27. Josefitag auf dem Auerberg

Alles hat sich aber nicht verändert: Auch heuer wurde der Josefitag auf dem Auerberg traditionell mit einem Gottesdienst eröffnet. Danach strömten die Josefs, Josefinen, Josefas und Zimmerer in den Panoramagasthof. Zum gemütlichen Zusammensitzen bei bayerischer Musik – und natürlich um auf den gemeinsamen Namenstag anzustoßen.

Bereits zum 27. Mal hat Josef Wohlfahrt den Josefitag organisiert. „Mittlerweile ein Selbstläufer“, erzählt er. In einem kleinen Buch hält er alles fest. Fotos, Zeitungsausschnitte und alle Namen der Anwesenden. Aus dem ganzen Schongauer Land und dem Ostallgäu kommen die Besucher.

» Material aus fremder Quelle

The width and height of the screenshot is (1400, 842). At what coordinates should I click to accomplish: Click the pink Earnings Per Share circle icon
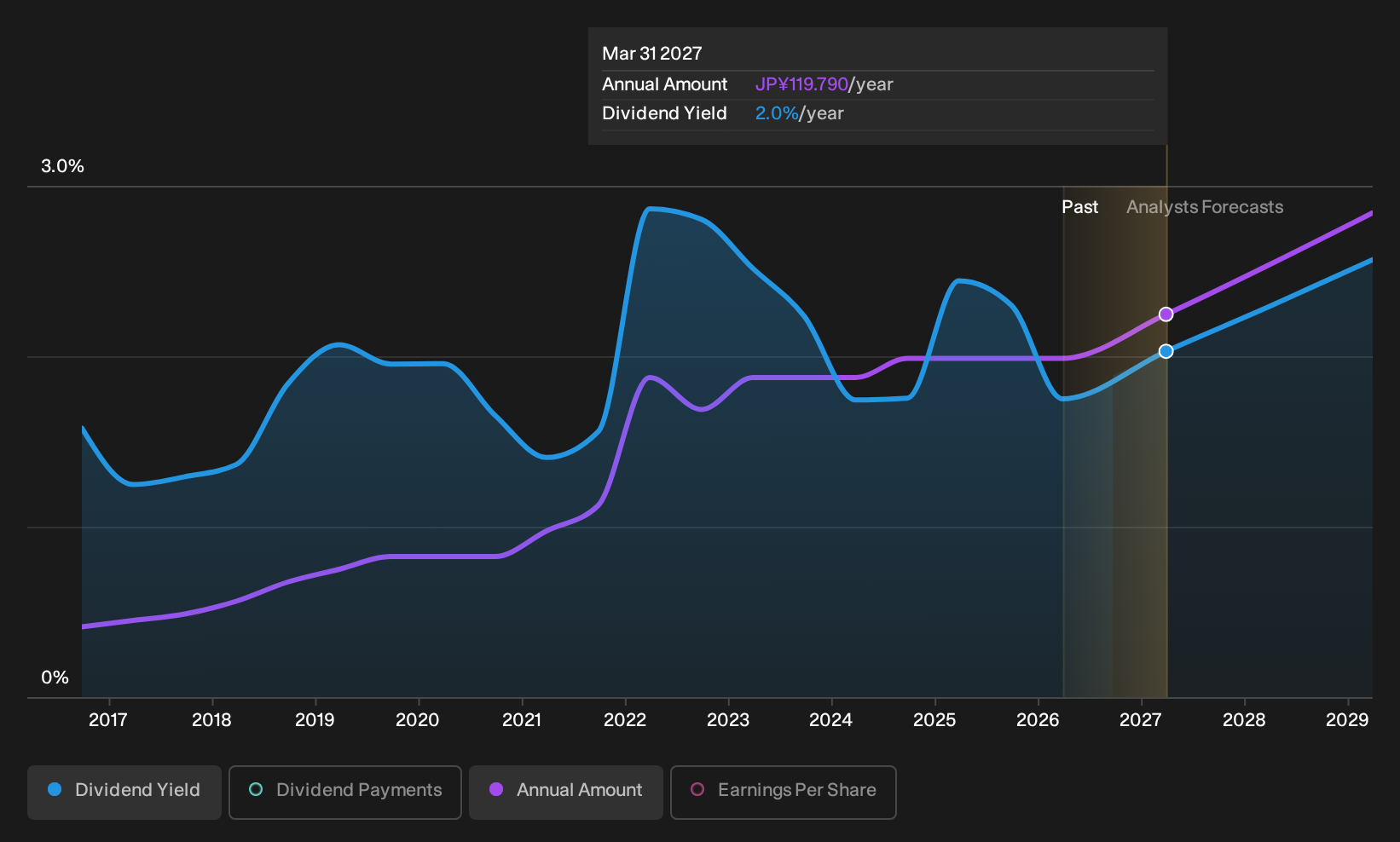click(697, 789)
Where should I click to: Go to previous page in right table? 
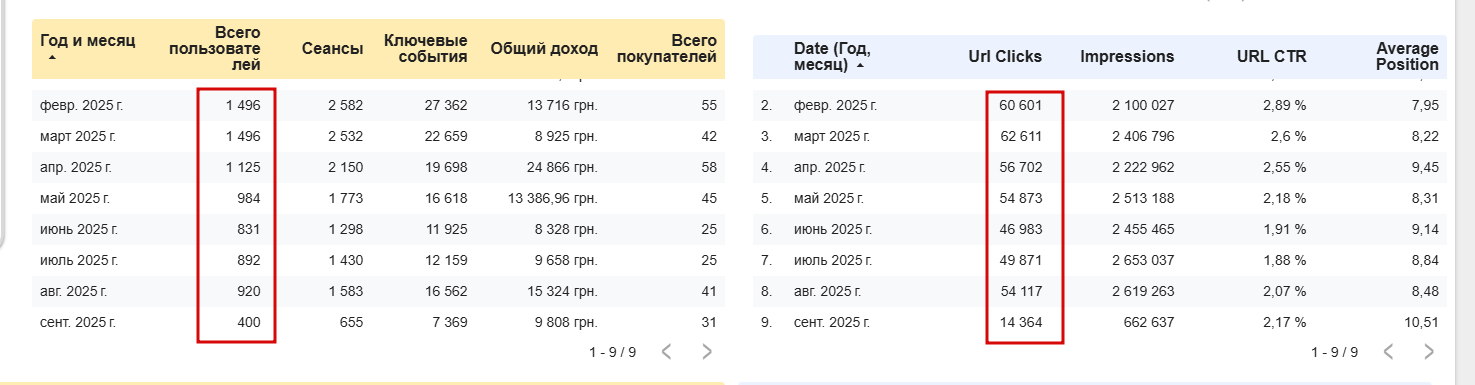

Josef Götsch aus Ingenried ist mit 16 Jahren einer der jüngsten. Er findet es super, dass sein Namenstag so groß gefeiert wird. „Das gibt es bei keinem anderen Namen.“

Dieser Meinung schließt sich auch Josefine Steck aus Bernbeuren an. „Meinen Namenstag vergisst niemand“, freut sie sich. Und auch, dass es mittlerweile wieder ein paar mehr Josefs und Josefinen gibt findet sie gut. Der jüngste Josef beim Treffen in Bernbeuren war übrigens zwei Jahre alt. Er wollte nach dem Gottesdienst aber lieber wieder heim.